Exercise aim:
Each line of the material below needs to be returned exactly as written.

Given data:
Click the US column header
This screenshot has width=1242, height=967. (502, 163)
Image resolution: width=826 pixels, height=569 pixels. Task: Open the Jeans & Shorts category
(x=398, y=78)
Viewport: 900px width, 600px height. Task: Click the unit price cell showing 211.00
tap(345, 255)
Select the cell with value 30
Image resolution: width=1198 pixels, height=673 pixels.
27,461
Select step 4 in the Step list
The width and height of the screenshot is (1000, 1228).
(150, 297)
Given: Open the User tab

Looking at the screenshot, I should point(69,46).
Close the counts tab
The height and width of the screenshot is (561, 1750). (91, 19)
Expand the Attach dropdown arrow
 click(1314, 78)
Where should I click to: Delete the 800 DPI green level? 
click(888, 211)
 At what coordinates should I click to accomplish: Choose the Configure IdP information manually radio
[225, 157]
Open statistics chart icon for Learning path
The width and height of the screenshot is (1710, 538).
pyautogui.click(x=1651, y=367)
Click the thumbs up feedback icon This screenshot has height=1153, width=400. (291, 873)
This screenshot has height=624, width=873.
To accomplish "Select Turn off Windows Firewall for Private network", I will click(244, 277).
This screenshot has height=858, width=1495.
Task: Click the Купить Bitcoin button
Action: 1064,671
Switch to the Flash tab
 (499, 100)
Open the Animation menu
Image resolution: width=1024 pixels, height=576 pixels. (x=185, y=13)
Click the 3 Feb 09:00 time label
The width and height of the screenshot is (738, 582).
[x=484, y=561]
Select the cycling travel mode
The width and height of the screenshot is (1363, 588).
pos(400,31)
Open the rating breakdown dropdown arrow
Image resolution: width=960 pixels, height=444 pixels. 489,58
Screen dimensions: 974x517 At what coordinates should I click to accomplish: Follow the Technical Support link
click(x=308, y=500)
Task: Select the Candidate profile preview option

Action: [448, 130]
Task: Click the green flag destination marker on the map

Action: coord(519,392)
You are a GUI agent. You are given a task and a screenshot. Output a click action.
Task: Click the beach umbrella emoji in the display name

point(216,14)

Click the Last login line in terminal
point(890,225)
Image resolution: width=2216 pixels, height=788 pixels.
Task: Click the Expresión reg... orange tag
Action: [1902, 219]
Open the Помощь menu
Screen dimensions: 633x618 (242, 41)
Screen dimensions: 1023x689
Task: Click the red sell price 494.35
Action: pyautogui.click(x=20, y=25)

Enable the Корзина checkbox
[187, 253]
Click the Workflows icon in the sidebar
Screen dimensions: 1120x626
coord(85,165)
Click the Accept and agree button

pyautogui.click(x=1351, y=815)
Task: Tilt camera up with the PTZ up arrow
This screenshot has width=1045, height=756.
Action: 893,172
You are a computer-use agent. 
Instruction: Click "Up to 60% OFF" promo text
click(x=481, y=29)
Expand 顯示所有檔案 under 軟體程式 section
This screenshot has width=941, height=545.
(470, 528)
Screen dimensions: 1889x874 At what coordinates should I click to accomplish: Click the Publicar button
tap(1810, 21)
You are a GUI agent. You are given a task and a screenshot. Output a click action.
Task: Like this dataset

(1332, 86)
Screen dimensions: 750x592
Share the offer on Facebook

Response area:
Click the US column header
This screenshot has width=1242, height=967. (502, 163)
Image resolution: width=826 pixels, height=569 pixels. Task: Open the Jeans & Shorts category
(x=398, y=78)
Viewport: 900px width, 600px height. Task: Click the unit price cell showing 211.00
tap(345, 255)
Select the cell with value 30
Image resolution: width=1198 pixels, height=673 pixels.
27,461
Select step 4 in the Step list
The width and height of the screenshot is (1000, 1228).
(150, 297)
Given: Open the User tab

Looking at the screenshot, I should point(69,46).
Close the counts tab
The height and width of the screenshot is (561, 1750). (91, 19)
Expand the Attach dropdown arrow
 click(1314, 78)
Where should I click to: Delete the 800 DPI green level? 
click(888, 211)
 At what coordinates should I click to accomplish: Choose the Configure IdP information manually radio
[225, 157]
Open statistics chart icon for Learning path
The width and height of the screenshot is (1710, 538).
pyautogui.click(x=1651, y=367)
Click the thumbs up feedback icon This screenshot has height=1153, width=400. (291, 873)
This screenshot has height=624, width=873.
To accomplish "Select Turn off Windows Firewall for Private network", I will click(244, 277).
This screenshot has height=858, width=1495.
Task: Click the Купить Bitcoin button
Action: 1064,671
Switch to the Flash tab
 (499, 100)
Open the Animation menu
Image resolution: width=1024 pixels, height=576 pixels. (x=185, y=13)
Click the 3 Feb 09:00 time label
The width and height of the screenshot is (738, 582).
[x=484, y=561]
Select the cycling travel mode
The width and height of the screenshot is (1363, 588).
pos(400,31)
Open the rating breakdown dropdown arrow
Image resolution: width=960 pixels, height=444 pixels. 489,58
Screen dimensions: 974x517 At what coordinates should I click to accomplish: Follow the Technical Support link
click(x=308, y=500)
Task: Select the Candidate profile preview option

Action: [448, 130]
Task: Click the green flag destination marker on the map

Action: coord(519,392)
You are a GUI agent. You are given a task and a screenshot. Output a click action.
Task: Click the beach umbrella emoji in the display name

point(216,14)

Click the Last login line in terminal
point(890,225)
Image resolution: width=2216 pixels, height=788 pixels.
Task: Click the Expresión reg... orange tag
Action: [1902, 219]
Open the Помощь menu
Screen dimensions: 633x618 (242, 41)
Screen dimensions: 1023x689
Task: Click the red sell price 494.35
Action: pyautogui.click(x=20, y=25)

Enable the Корзина checkbox
[187, 253]
Click the Workflows icon in the sidebar
Screen dimensions: 1120x626
coord(85,165)
Click the Accept and agree button

pyautogui.click(x=1351, y=815)
Task: Tilt camera up with the PTZ up arrow
This screenshot has width=1045, height=756.
Action: 893,172
You are a computer-use agent. 
Instruction: Click "Up to 60% OFF" promo text
click(x=481, y=29)
Expand 顯示所有檔案 under 軟體程式 section
This screenshot has width=941, height=545.
(470, 528)
Screen dimensions: 1889x874 At what coordinates should I click to accomplish: Click the Publicar button
tap(1810, 21)
You are a GUI agent. You are given a task and a screenshot. Output a click action.
Task: Like this dataset

(1332, 86)
Screen dimensions: 750x592
Share the offer on Facebook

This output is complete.